TEXT FOR ANALYSIS -
++++
Build a Supportive Community for Older Family Members with Heart Disease - dummies

Build a Supportive Community for Older Family Members with Heart Disease

By James M. Rippe

For most people, growing older comes with the growing occurrence of health problems, including heart disease. Growing older for many people also means that their network of social support is smaller; many people are less able to get about and depend increasingly on family members.

At present, according to the Family Caregiver Alliance, approximately 44 million Americans (age 18 and over) provide unpaid assistance to older individuals and adults with disabilities who still live at home and not in a care facility.

If you are providing care for an older family member or friend, caregiving has an impact not only on the health of those you are caring for, but also on your health. If you are an aging adult, then you need to think about the potential support you will need in the future and what the implications are for your children or younger relatives.

Whether you are a potential caregiver or person needing care, you should take steps to ensure the best outcomes for those you care about and for yourself. These are just a few tips:

  • Educate yourself. Knowing as much as you can about your parent’s or relative’s condition will enhance your ability to be supportive. Internet resources such as and provide reliable information on many conditions as well as links to other resources. If you are the older parent or relative needing care, share information that your physicians have provided.

    Although giving support may start with something simple like transportation to healthcare appointments, the need for younger family members’ support typically increases with time as a parent or relative gets older or possibly sicker. Over the long run, caregiving can pose stress and health risks for caregivers.

    So if you are younger, start learning about being a caregiver now; the Family Caregiver Alliance is an excellent place to start. If you are older, perhaps you have been a caregiver and know something of the demands or you too can learn more about caregiving. Knowing more can help everyone communicate.

  • Communicate and build a partnership. The best approach to supporting your aging parents is to talk honestly about what kind of support they need. You and your siblings should have this conversation with your parents while they are still functionally independent and before a crisis occurs.

    If you are an older adult or couple, initiate the conversation. Everyone needs to share as honestly as possible about what needs may arise and what each individual can provide. Be realistic and let your heads take charge, not your emotions or fears.
++++
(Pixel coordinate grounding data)
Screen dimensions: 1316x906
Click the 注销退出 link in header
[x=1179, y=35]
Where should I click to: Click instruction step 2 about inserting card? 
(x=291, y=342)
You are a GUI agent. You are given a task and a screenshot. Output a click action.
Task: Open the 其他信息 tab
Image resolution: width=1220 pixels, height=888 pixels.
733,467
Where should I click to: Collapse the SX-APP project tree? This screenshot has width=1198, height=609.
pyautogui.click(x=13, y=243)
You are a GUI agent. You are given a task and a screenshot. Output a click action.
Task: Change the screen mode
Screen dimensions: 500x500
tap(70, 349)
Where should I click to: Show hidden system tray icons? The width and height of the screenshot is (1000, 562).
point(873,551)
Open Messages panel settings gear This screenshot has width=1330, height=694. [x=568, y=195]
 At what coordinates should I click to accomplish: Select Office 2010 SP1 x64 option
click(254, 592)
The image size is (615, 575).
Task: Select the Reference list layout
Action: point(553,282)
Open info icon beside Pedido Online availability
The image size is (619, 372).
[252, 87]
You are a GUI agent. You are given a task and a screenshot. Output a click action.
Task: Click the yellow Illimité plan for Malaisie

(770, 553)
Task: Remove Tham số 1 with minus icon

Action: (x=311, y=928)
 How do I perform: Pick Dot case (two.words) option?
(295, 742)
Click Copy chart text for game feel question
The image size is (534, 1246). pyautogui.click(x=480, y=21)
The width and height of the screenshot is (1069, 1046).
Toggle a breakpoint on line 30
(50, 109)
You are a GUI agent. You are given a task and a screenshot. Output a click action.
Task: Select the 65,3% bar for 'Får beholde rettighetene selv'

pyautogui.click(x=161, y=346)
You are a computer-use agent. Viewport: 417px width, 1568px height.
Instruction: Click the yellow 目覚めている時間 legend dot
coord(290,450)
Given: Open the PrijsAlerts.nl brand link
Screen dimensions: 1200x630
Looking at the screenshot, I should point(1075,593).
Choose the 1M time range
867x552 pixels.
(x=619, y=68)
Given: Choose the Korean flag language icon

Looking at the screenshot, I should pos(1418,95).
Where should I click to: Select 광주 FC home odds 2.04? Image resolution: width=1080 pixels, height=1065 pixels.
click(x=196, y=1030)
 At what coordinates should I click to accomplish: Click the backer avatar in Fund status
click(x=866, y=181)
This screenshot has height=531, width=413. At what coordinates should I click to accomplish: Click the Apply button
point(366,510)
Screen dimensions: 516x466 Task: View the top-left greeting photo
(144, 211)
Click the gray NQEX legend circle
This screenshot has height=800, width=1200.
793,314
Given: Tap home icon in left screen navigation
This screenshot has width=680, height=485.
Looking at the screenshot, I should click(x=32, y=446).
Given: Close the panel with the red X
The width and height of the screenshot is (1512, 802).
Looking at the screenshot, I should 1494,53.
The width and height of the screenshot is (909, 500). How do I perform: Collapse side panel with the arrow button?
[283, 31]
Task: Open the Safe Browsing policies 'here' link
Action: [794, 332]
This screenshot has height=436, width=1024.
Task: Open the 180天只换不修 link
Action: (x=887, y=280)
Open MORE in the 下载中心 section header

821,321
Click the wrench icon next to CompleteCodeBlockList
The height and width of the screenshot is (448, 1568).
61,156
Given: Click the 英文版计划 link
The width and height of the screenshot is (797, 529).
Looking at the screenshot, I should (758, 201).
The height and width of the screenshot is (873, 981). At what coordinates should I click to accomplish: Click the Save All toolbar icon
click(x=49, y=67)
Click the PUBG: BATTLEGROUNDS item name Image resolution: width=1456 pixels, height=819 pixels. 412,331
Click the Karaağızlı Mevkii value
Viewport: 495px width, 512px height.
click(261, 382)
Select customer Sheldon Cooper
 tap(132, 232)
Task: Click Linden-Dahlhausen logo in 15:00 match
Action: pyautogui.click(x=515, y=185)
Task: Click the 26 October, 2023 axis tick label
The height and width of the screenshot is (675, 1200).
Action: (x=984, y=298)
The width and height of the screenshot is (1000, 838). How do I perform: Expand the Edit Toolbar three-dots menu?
++++
REQUIRED ACTION A -
Explain in one to three sentences why the article on supporting older family members with heart disease tells younger readers to start learning about caregiving now.
REQUIRED ACTION B -
Extend the article on supporting older family members with heart disease, starting after its final sentence.

YOUR RESPONSE A -
The need for younger family members' support typically grows over time as a parent or relative gets older or possibly sicker, often starting with something simple like rides to healthcare appointments. Over the long run, caregiving can pose stress and health risks for caregivers, so learning about it early prepares them and helps everyone communicate.

YOUR RESPONSE B -
  • Get the paperwork done. If you are a parent or older relative, you owe it to your children or younger relatives to have a will. You also need a durable power of attorney for healthcare and a durable power of attorney for finances, in case you become mentally incapacitated.

    Be sure that the person(s) who have your powers of attorney have copies of the necessary documents and that all your children know the arrangements you have set up. If you are children of older parents who have not executed these documents, initiate a conversation with your parent(s) about getting this task done.

  • Support independence as far as possible. Most older adults want to be independent and to manage their own affairs and live on their own — not just until they can’t “manage” but right up to the end of life.

    As a caregiver, being supportive doesn’t mean taking command of someone else’s life; it means enabling them to do as much as possible for themselves. For a mentally sharp older adult who has physical limitations, that may mean helping primarily with activities that require functional fitness, such as transportation, grocery shopping, housecleaning, and/or assistance with cooking and personal care (or seeing that such assistance is available).

    For individuals with cognitive decline, supporting independence may mean a different kind of encouragement and help. If you are an older adult who wants to continue being independent, then the first step in showing that independence and family leadership is to do some of the planning I’ve just described.

  • Explore other sources of support. Many caregivers get worn out because they do not know what other sources of support are available or assume that such services are not affordable. Local, state, and national governments typically have agencies that provide information about services for seniors. The U.S. Administration on Aging is a good place to begin your search.